戦場から帰ってきたばかりだという神威の姿を見れば誰しも顔を顰める。つまり血塗れなのだ。そんな状態のまま神威は高杉の船に颯爽といつものようにやってきて「やあ」と手を上げたから堪ったものでは無い。高杉は吸いかけの煙管を煙草盆に戻し、それから神威が畳に上がる前に神威の首根っこを掴み、擦れ違う部下達にぎょ、とした顔をされながらも神威を浴室に服ごと放り投げた。
「ごめん、洗ってくる時間も惜しくてさ」
「どうせ俺が洗うと思ってたンだろ」
呆れたように高杉が神威を見遣れば「ばれた?」と神威が笑みを浮かべるのだからこの餓鬼は確信犯なのである。
高杉が溜息を零し、それからやや重たくなった前髪を掻きあげ白襷を着物に巻き、神威の衣服の上から湯をかけた。

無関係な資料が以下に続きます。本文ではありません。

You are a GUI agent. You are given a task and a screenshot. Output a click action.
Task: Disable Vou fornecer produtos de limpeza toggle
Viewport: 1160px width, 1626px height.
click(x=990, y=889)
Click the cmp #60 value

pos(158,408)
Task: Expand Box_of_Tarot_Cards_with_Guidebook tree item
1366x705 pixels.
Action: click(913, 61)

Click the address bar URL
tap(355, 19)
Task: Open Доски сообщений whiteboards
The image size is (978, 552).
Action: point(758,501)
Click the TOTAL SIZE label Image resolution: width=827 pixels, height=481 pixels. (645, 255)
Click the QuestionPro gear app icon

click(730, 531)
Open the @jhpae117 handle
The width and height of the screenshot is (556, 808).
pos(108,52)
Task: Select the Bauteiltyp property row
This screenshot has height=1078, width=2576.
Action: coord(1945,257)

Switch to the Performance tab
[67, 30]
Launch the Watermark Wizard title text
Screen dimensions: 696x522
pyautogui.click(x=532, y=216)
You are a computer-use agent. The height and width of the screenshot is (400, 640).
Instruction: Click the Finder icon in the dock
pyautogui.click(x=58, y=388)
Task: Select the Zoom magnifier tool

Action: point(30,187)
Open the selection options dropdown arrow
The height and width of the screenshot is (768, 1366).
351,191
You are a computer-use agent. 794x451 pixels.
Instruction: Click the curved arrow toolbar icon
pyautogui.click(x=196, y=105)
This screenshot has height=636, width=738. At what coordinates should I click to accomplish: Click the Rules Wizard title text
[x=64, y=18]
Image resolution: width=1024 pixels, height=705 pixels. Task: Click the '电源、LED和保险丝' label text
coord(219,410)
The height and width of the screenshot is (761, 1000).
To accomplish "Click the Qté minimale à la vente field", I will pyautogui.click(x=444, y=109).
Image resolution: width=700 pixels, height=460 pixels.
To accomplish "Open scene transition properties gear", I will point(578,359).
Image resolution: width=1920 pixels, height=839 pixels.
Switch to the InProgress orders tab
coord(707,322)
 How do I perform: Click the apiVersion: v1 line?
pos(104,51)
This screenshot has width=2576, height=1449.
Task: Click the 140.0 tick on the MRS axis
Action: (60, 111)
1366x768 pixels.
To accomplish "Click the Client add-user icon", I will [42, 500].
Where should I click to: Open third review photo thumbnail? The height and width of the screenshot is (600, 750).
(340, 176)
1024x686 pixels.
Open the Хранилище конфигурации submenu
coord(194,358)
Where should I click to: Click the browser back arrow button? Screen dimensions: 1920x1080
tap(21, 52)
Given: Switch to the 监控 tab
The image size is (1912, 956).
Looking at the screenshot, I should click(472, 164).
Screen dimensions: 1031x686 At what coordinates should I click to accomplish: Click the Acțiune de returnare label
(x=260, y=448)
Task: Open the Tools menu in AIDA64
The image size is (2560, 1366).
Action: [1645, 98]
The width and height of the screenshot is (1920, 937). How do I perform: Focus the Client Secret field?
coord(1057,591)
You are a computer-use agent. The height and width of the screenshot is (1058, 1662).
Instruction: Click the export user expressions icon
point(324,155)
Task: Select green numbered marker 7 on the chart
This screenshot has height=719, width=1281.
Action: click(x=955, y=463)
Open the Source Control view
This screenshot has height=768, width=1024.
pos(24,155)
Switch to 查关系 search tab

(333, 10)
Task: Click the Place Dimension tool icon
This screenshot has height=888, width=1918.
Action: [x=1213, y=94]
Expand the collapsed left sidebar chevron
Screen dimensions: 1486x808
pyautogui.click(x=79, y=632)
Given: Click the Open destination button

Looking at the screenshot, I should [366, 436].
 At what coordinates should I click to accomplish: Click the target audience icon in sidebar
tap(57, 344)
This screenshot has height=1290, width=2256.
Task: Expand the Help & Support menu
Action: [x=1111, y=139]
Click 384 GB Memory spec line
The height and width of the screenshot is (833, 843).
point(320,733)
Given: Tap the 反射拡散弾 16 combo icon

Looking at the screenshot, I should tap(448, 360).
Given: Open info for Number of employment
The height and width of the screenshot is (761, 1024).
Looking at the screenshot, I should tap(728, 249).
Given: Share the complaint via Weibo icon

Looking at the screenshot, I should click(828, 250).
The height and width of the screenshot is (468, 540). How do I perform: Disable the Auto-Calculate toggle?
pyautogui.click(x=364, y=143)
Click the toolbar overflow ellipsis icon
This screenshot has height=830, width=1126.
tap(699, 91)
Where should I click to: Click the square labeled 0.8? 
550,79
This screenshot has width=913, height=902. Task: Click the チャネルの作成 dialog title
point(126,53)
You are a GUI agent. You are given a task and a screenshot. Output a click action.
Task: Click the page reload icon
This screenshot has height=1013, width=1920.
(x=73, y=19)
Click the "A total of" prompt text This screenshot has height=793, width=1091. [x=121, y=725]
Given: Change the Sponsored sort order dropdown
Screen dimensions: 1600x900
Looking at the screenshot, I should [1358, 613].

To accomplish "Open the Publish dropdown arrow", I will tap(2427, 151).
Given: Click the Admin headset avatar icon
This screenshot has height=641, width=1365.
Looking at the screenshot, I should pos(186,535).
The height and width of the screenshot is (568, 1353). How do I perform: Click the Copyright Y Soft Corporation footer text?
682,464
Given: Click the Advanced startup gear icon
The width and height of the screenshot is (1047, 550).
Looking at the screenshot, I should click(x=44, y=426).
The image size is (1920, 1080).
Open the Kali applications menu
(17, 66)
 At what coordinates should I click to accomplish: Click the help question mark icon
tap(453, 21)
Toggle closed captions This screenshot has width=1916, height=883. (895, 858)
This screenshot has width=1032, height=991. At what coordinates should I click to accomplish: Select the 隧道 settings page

高杉の旗艦は高杉達がいつでも入れるようにと湯が張られているので適温だ。こればかりは有り難いと高杉は思う。攘夷戦争中などはきっと今の神威のように高杉も汚かったに違いないのだ。あの戦争は多くを失った。失った者達が今、高杉の元に集って鬼兵隊を作っている。それをぼんやり考えながらも高杉は適温である湯を神威に掛けながら「服はてめぇで洗え」と促した。神威は頷き、血に塗れた上に湯を吸って重たくなった衣服を脱ぎ捨て流される湯で濯ぐ。そうすれば透明な湯が一気に黒ずんだ色に変化するのだから確かに酷く汚れているのだろう。実に十日ほど神威は清潔さとは無縁だ。泥と煤と血の雨の中ただ戦い続けた。我に返れば何も無い荒野と焼け跡ばかりで、人影など何処にも無い。茫然と神威が立ち尽くしていたところで遠くからちらほらと阿伏兎や部下達が見えたのでそこで漸く神威はこの星のものは殆ど滅したのだと知ったのだ。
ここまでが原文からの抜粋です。